There are numerous incidents and alerts involving brittle fractures. As Carbon Steel is cooled,
the impact strength reduces rapidly as the material changes from a ductile to brittle zone making
it less resistant to stresses which are present through implied loads, internal pressure or fluid flow
reaction forces.
API 521[3] highlights a number of risks of brittle fracture:
“Materials exposed to temperatures below the specified minimum design temperature may suffer
permanent damage or brittle failure, depending on the mechanical stresses present in areas
subjected to low temperatures.”
“…particularly if there is a possibility of low-boiling point liquids entering the disposal system.
Autorefrigeration will occur as liquid boils at the reduced pressure. If the equilibrium
temperature is sufficiently low, piping and drums fabricated of materials designed for low
temperature may be required to eliminate the risk of brittle fracture” [3] Section 5.2.2.4.
Whilst this is invariably the root cause of the Westlake incident, it is also important to consider
non-equilibrium processes occurring during gas depressuring
Gas depressuring systems are essential for protecting vessels from failure during fire events, and
to minimize the consequences of a loss of containment by removing inventory safely to a flare
system. However the phenomenon of liquids condensing as pressure is reduced and then re-
evaporating in combination with the Joule-Thomson temperature reduction, is often overlooked
by conventional design approaches. This is now recognized in the new edition of the API 521
standard [3].
3.3 Application of Dynamic Simulation
Research into depressuring of vessels by M.A Haque et Al [4] indicated the phenomenon that the
gas cooled the vessel surfaces far less than the surfaces where liquids accumulated and
evaporated. As can be seen from figure 3, where there is liquid, the wall temperature can be as
much as 40°C lower than the gas temperature.
Furthermore, conventional approaches to simulation which do not model the non-equilibrium
processes were shown to be highly inaccurate. In the case of gas depressuring, they were
generally conservative however where liquids were present, highly in-accurate.
Figure 3 Experimental data showing wall temperatures for the depressuring of process
vessels compared with conventional equilibrium simulation approaches.

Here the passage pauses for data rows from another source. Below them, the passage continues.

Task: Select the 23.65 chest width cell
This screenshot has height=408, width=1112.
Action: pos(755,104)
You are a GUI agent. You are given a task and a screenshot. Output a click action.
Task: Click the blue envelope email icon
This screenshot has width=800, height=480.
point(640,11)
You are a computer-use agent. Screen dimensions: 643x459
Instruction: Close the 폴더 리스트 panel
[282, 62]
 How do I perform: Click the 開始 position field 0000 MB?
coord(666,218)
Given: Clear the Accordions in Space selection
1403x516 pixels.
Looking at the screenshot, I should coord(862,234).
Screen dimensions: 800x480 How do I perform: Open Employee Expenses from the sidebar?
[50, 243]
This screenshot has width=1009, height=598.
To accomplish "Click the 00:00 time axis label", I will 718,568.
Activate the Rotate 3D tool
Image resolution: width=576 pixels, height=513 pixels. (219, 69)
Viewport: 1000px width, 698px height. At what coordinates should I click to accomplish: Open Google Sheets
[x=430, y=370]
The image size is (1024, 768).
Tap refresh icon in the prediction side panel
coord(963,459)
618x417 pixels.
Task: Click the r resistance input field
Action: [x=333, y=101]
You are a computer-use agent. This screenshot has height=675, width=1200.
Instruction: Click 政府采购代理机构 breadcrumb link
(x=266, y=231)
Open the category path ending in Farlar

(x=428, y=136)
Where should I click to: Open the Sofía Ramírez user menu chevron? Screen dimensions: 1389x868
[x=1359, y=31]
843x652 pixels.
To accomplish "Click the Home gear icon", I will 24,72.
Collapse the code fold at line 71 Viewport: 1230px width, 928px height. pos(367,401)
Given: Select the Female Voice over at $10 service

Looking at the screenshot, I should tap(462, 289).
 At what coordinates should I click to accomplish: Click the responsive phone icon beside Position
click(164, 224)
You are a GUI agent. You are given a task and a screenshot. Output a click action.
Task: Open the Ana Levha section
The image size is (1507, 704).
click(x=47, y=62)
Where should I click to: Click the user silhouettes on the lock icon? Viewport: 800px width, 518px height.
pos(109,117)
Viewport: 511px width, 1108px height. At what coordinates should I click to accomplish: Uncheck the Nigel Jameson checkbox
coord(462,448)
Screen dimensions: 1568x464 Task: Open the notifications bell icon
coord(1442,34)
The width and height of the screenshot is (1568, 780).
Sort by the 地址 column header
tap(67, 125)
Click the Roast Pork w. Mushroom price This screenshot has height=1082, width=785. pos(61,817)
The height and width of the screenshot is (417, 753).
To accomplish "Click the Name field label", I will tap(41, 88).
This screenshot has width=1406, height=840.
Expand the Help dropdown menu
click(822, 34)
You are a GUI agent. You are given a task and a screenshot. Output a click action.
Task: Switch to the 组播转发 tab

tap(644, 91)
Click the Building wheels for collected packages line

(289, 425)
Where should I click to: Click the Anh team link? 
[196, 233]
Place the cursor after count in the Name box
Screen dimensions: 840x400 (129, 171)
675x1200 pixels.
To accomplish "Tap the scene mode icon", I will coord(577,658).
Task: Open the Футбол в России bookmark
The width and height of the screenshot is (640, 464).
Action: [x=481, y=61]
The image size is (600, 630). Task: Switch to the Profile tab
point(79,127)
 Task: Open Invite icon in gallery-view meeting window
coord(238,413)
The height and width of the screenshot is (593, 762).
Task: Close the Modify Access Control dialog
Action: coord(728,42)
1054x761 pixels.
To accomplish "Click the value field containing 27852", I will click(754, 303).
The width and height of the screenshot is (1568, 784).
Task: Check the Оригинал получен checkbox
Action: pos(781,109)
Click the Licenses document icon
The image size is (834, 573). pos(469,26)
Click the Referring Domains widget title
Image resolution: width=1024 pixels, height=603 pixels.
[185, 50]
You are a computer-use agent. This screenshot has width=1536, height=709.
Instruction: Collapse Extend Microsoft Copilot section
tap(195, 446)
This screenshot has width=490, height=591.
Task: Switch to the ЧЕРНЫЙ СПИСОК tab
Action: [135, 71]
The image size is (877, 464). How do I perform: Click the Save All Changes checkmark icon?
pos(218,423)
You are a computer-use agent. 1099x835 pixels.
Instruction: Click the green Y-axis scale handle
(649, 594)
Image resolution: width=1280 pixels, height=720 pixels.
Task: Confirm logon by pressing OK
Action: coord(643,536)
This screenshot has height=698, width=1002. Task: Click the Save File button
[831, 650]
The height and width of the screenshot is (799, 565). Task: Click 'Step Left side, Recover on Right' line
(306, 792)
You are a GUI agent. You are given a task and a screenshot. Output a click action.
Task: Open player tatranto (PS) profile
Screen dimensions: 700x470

Figure 4. Comparison between g-FLARE® dynamic simulation and experimental data
For more complex systems of interconnected vessels and piping, typically encountered with
compression systems, gas sweetening and absorption systems, it is important to be able to
represent the actual topography of the plant. This means the equipment orientations, elevations,
and the detail of the piping falls and pockets where liquid may accumulate need to be included
within a simulation model, as well as addressing the complex thermodynamics of the process.
This allows decisions on equipment metallurgy to be based on specific locations within the plant.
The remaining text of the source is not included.